Items from a dataset
----

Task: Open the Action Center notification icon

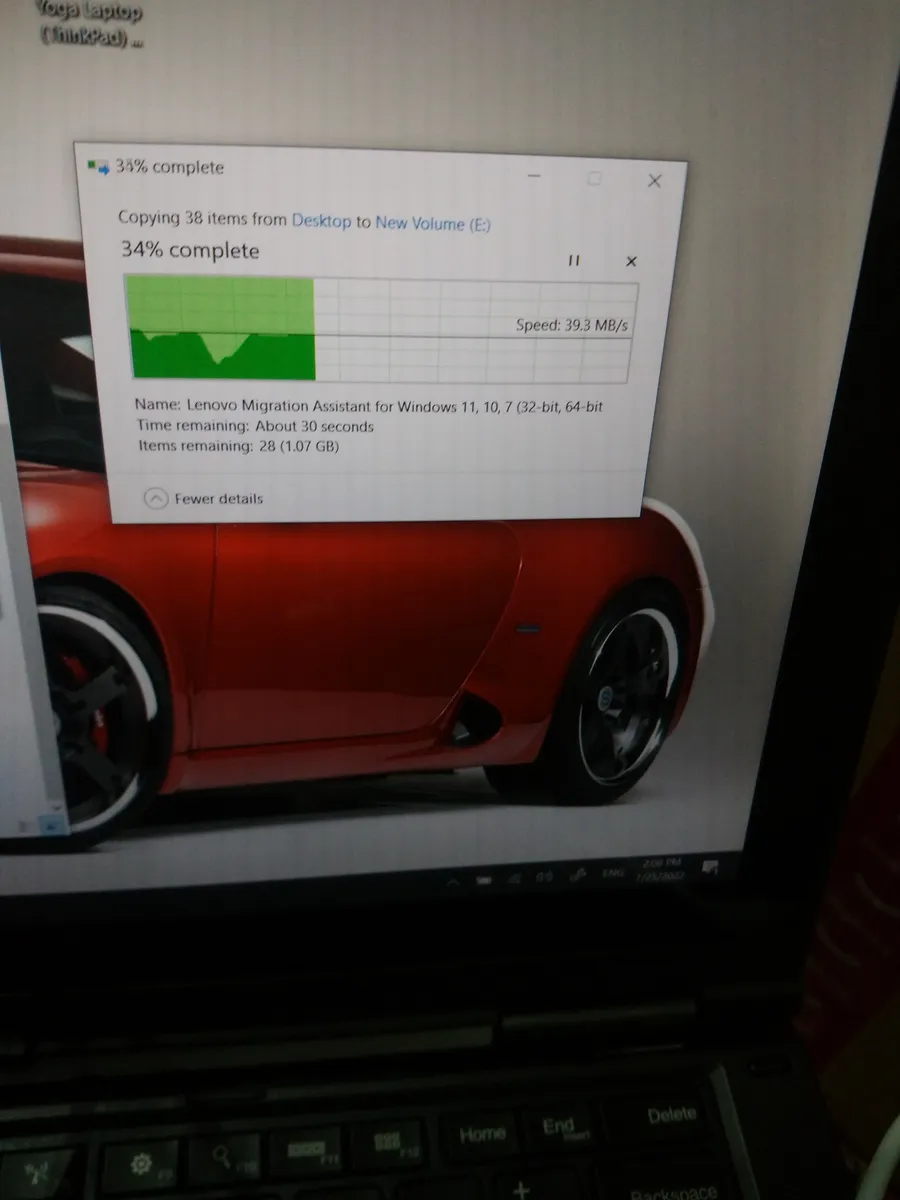Action: pyautogui.click(x=711, y=866)
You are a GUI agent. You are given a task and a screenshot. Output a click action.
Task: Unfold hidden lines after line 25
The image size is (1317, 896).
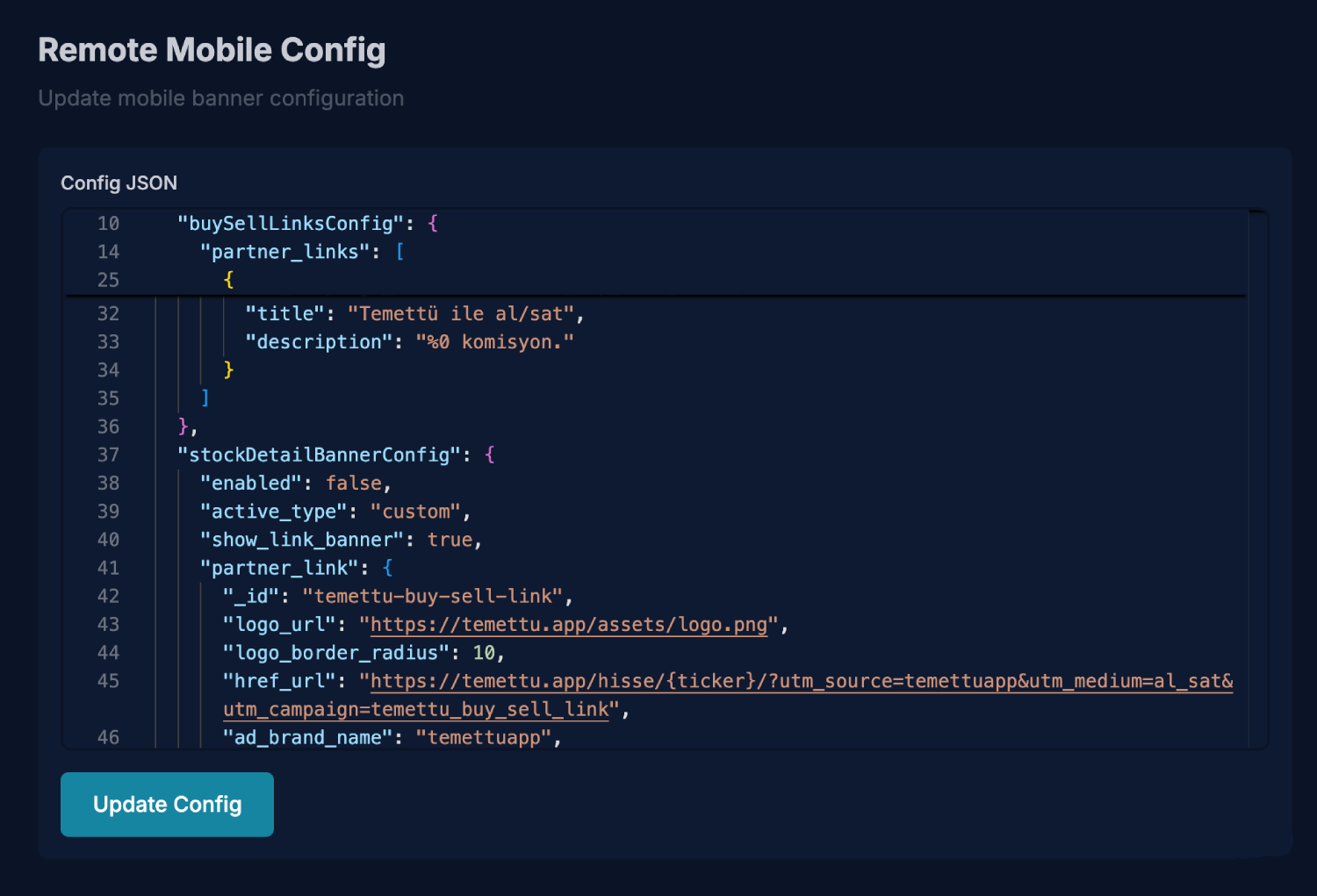(x=228, y=279)
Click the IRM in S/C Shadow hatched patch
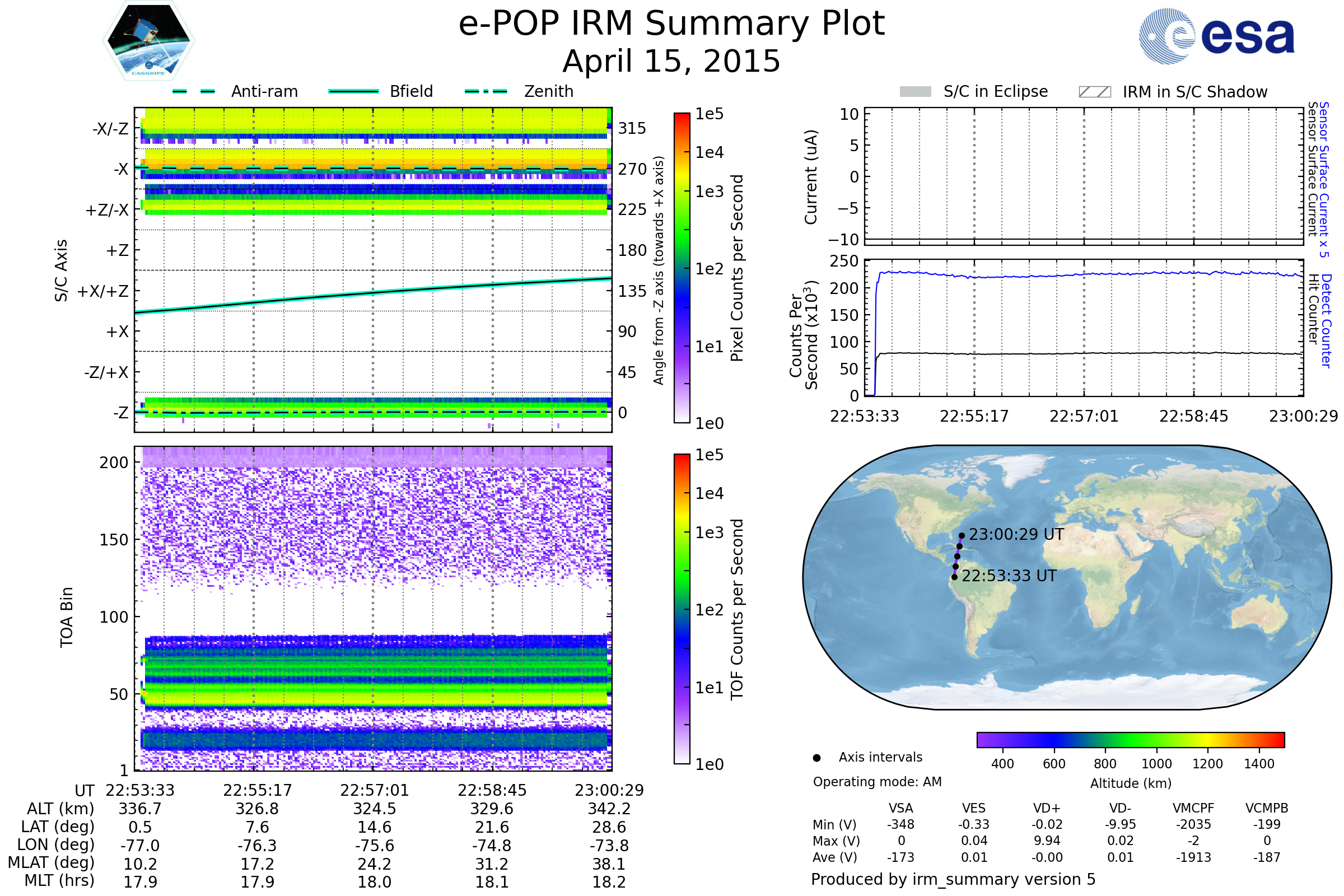Viewport: 1344px width, 896px height. point(1095,92)
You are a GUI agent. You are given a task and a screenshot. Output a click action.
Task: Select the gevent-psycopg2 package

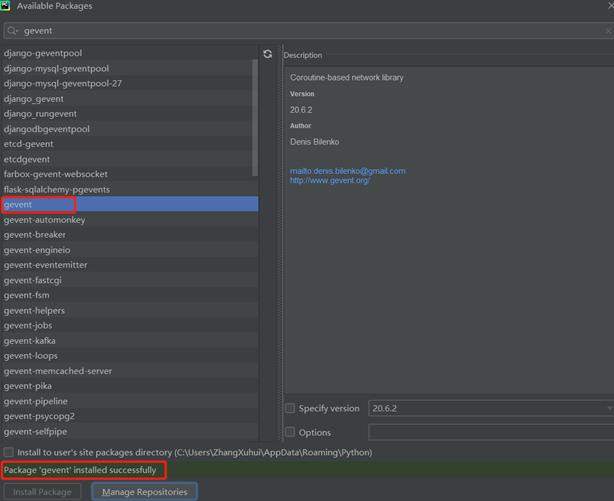39,416
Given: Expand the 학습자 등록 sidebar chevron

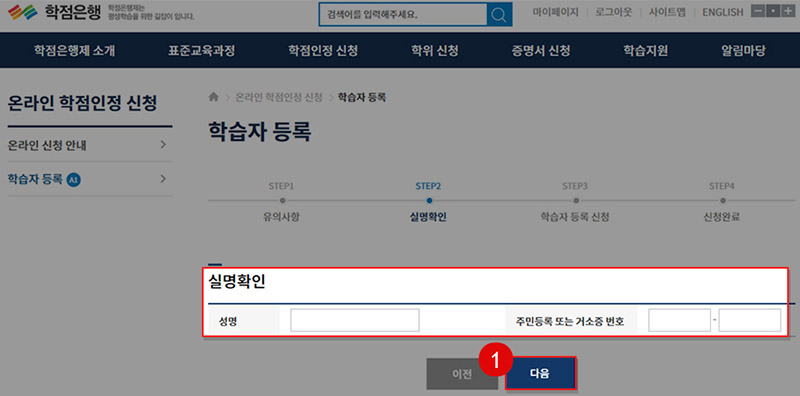Looking at the screenshot, I should 163,179.

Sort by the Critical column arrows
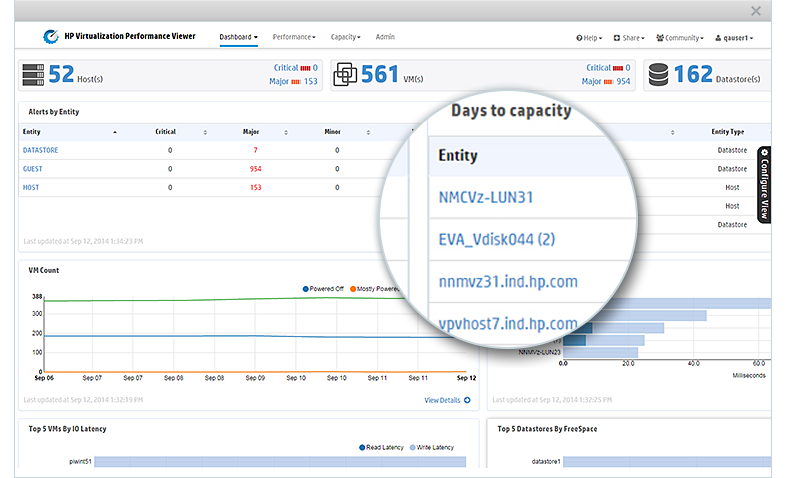coord(205,132)
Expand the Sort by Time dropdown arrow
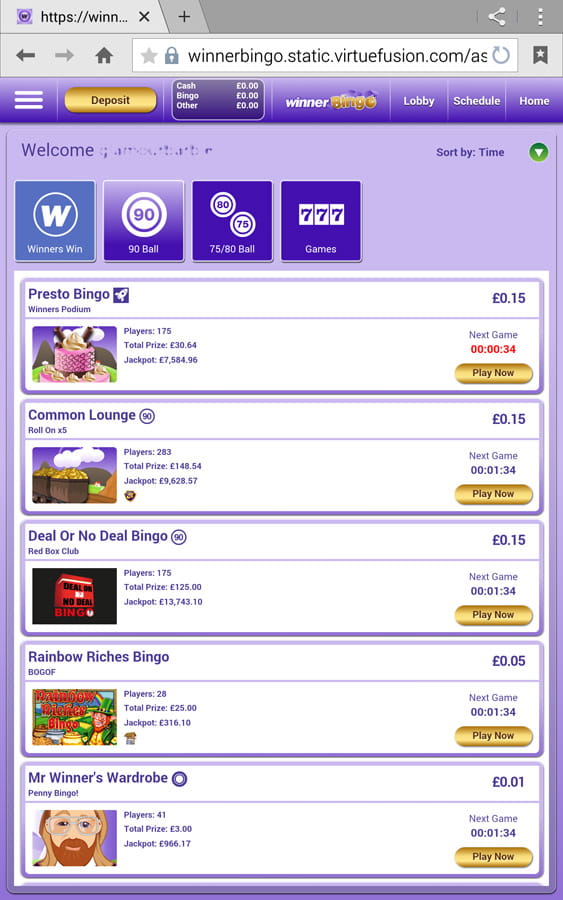 [x=538, y=152]
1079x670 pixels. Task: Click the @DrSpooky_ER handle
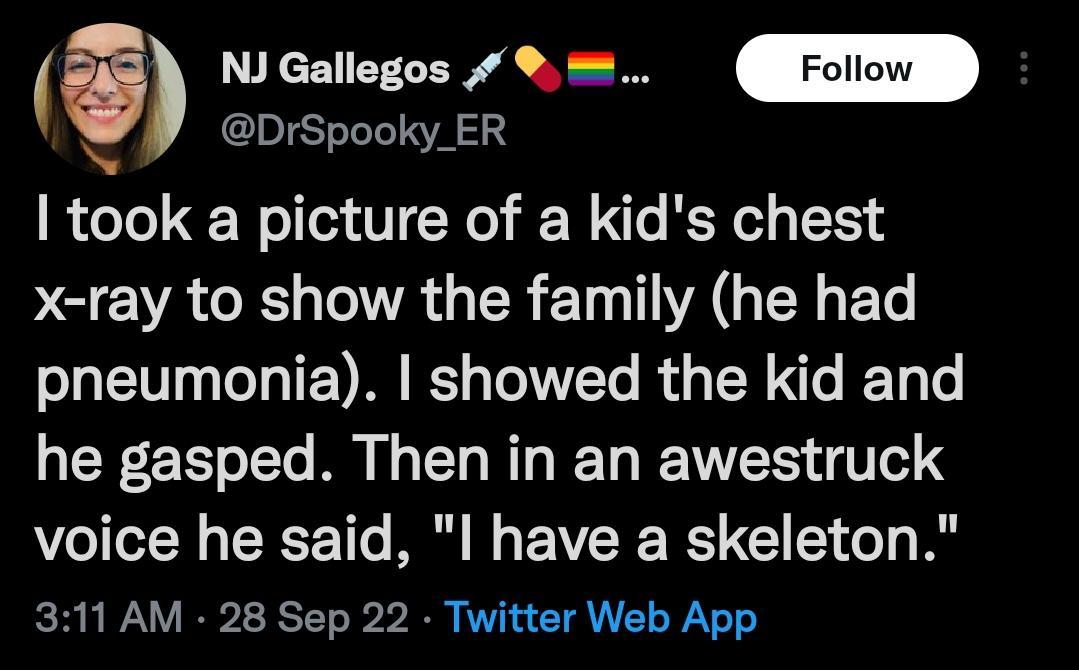coord(363,128)
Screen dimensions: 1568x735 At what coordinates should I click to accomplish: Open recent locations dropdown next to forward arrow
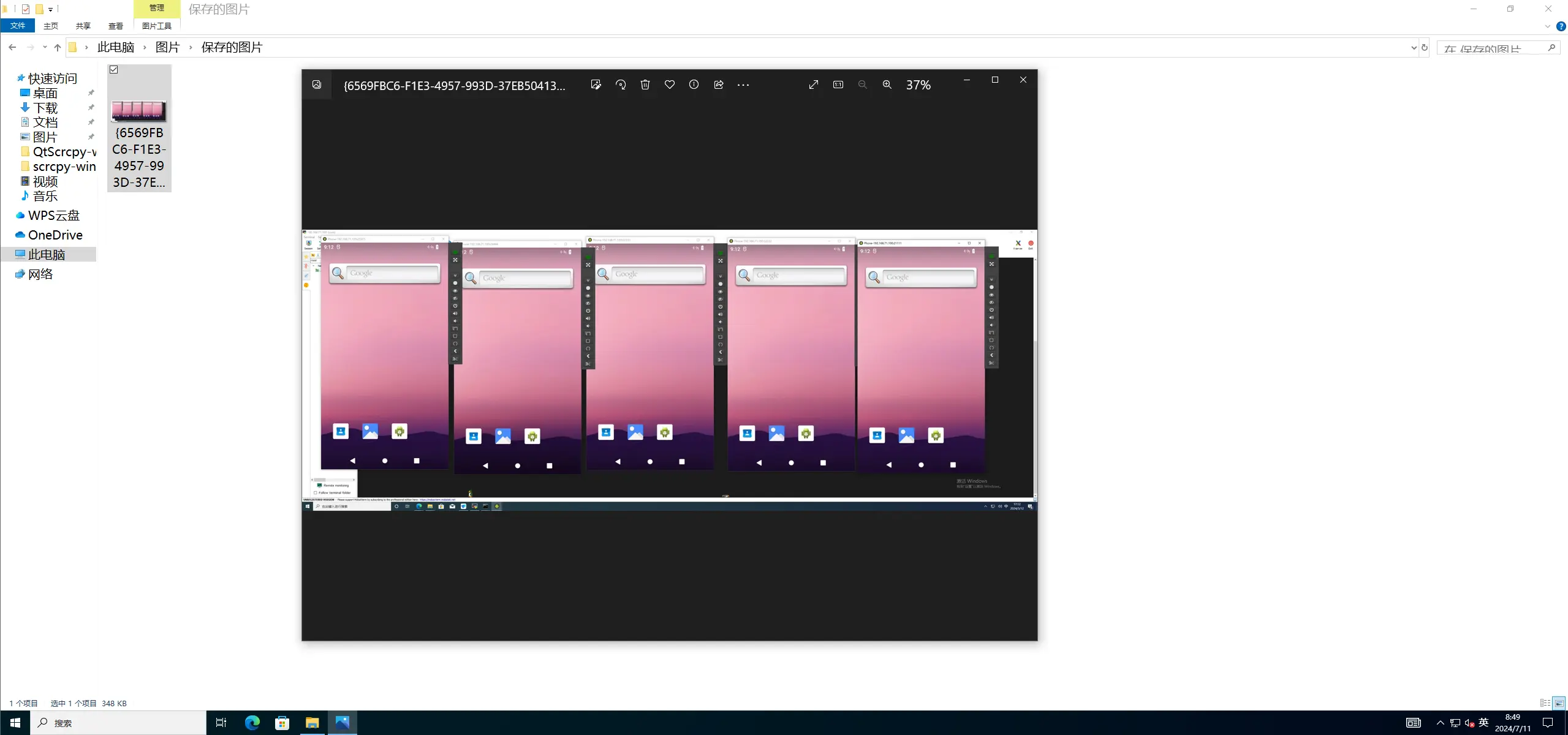[x=45, y=48]
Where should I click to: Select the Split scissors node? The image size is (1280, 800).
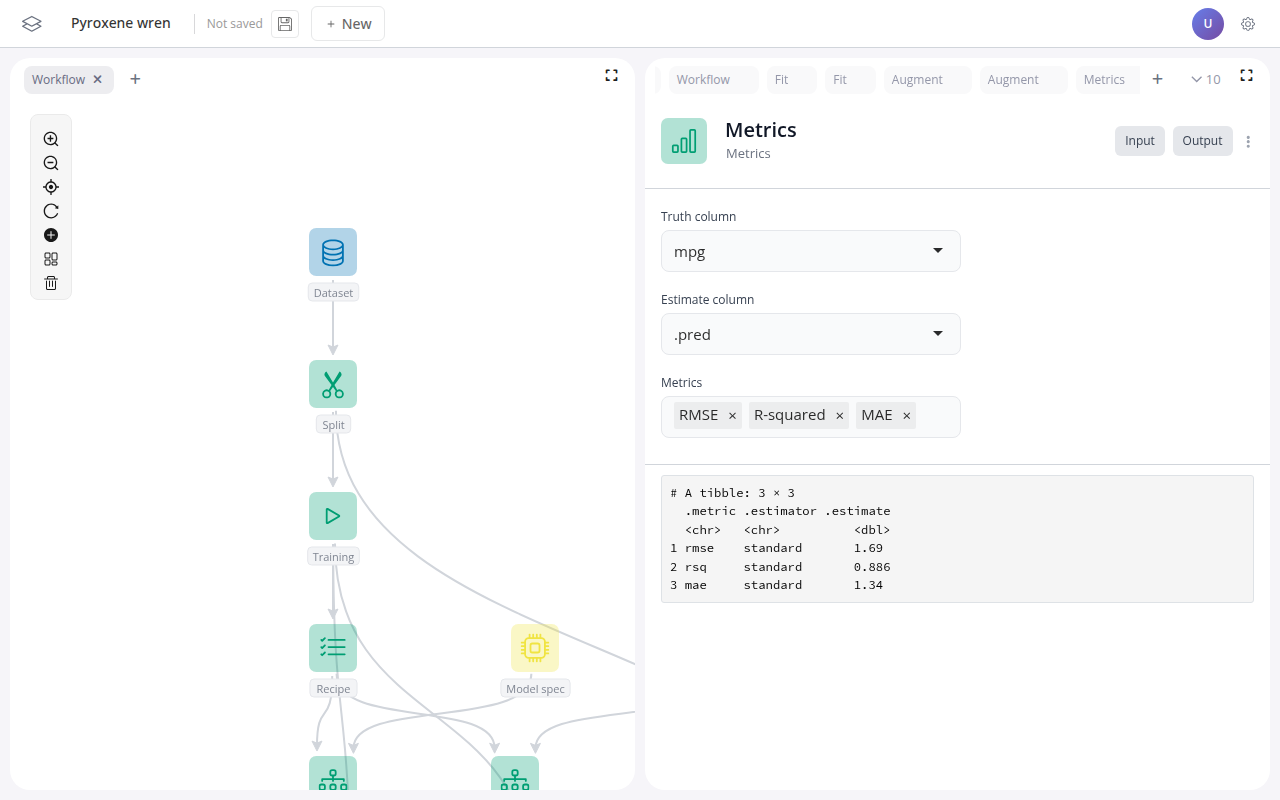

----

> _YOUR TASK_:
Update the items above by replacing "GUI agent" with "desktop agent" and keeping everything else the same. Omit the pictures from your answer.

> _THE ANSWER_:
Task: Open the Action Center notification icon

Action: pyautogui.click(x=711, y=866)
You are a desktop agent. You are given a task and a screenshot. Output a click action.
Task: Unfold hidden lines after line 25
The image size is (1317, 896).
(x=228, y=279)
Click the IRM in S/C Shadow hatched patch
Viewport: 1344px width, 896px height. point(1095,92)
You are a desktop agent. You are given a task and a screenshot. Output a click action.
Task: Select the gevent-psycopg2 package

39,416
Given: Expand the 학습자 등록 sidebar chevron

Looking at the screenshot, I should 163,179.

Sort by the Critical column arrows
coord(205,132)
Expand the Sort by Time dropdown arrow
 [x=538, y=152]
1079x670 pixels. Task: Click the @DrSpooky_ER handle
coord(363,128)
Screen dimensions: 1568x735 At what coordinates should I click to accomplish: Open recent locations dropdown next to forward arrow
[x=45, y=48]
Where should I click to: Select the Split scissors node? The image size is (1280, 800).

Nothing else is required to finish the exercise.